The coronavirus pandemic exacerbated financial problems for local newsrooms across the U.S., resulting in thousands of layoffs and more than 70 newsroom closures. Two journalism professors set out to document the pandemic's impact on small community newsrooms in seven states and show how local journalists are truly "essential workers," Kristen Hare reports for Poynter. "Teri Finneman, an associate professor at the University of Kansas’ William Allen White School of Journalism and Mass Communications, and William Mari, an assistant professor of media law at Louisiana State University’s Manship School of Mass Communications, got funding to capture the moment from state newspaper associations in North Dakota, South Dakota, Nebraska, Kansas and Arkansas and from their own universities."
The oral history project, hosted by Poynter, covered newsrooms in Arkansas, Kansas, Louisiana, Nebraska, North Dakota, Oklahoma, and South Dakota. "The idea was to capture history as it was happening and to grab memories while they were fresh of journalists surviving a pandemic of global proportions for the first time in a century," Mari told Hare.

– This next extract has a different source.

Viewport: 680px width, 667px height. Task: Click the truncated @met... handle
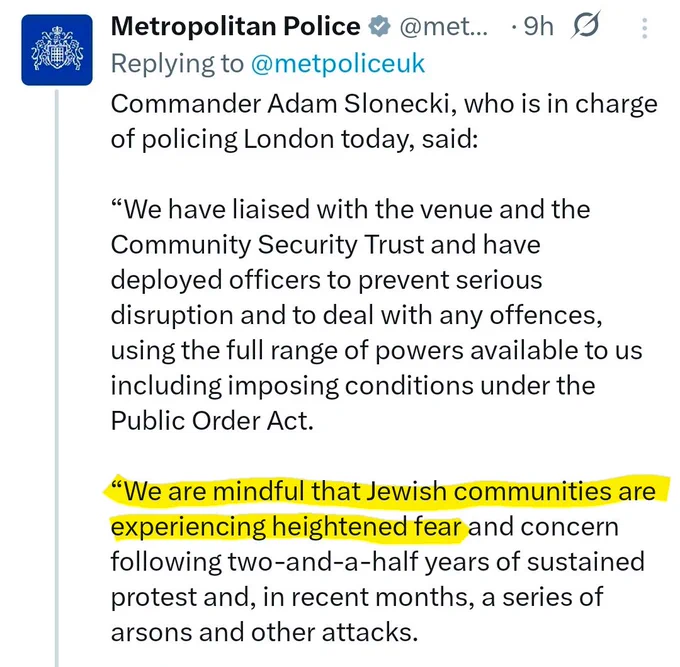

Finneman and Mari documented the big changes spurred by the pandemic. Many newsrooms "hit an inflection point with their digital presence that they hadn’t before," Hare reports. "Weeklies became dailies, at least online and through social media. And journalists that dismissed the internet saw how powerful it was for them and their communities."
Many of the newsrooms they covered are rural, and have played a vital role in their communities this past year especially. "These weekly rural community newspapers have just been a significant lifeline for people during this pandemic," Finneman told Hare, "and I don’t think that can be overstated."

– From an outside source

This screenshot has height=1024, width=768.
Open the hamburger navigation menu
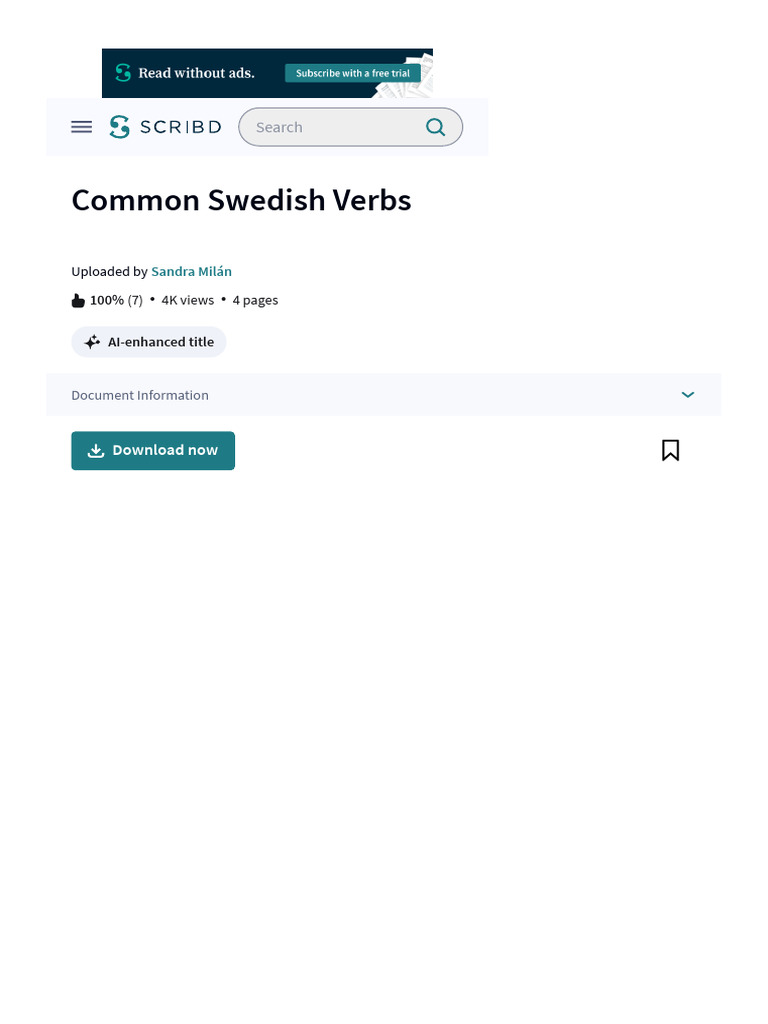click(x=82, y=127)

Here's a few tidbits from the project:
Jill Friesz, who oversees four rural newspapers serving 2,000 people in western North Dakota, made up for lost revenue by walking 10 miles to deliver newspapers to all 44 subscribers who lived at lake cabins and offered a summer subscription. "This lake has been here for all of the time I’ve been here, but I have never gone up there and just put the work into it," Friesz said. "And maybe it’s just time that we start looking at things differently and do things differently and change the way we can serve our readers."

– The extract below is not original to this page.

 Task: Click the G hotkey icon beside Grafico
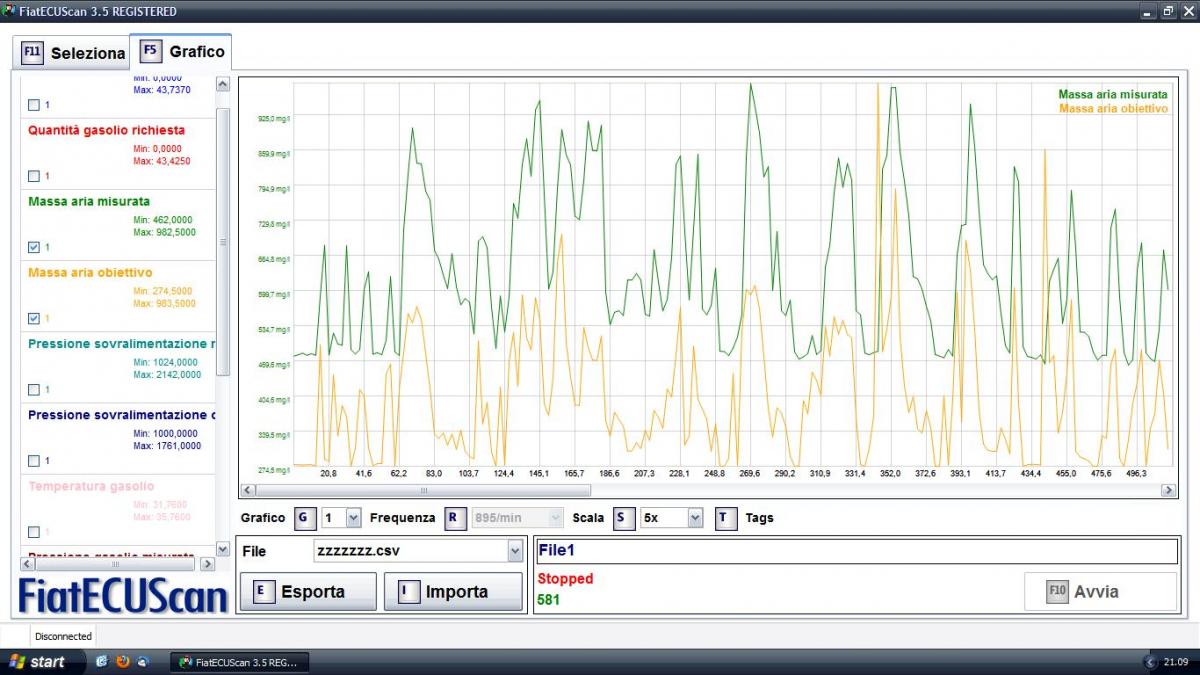pos(305,517)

Amy Wobbema, owner and publisher of the New Rockford Transcript, a 1,000-circulation weekly in North Dakota. During the pandemic, there was so much news to report that she found her paper operating more like a daily, and sometimes saw a 600% increase in web traffic. "It seemed like whenever there was a breaking story that was Covid-19 related, it always happened right after the newspaper went to press," Wobbema said. "We were starting to write articles immediately after and post them on our website to keep the community informed in real time."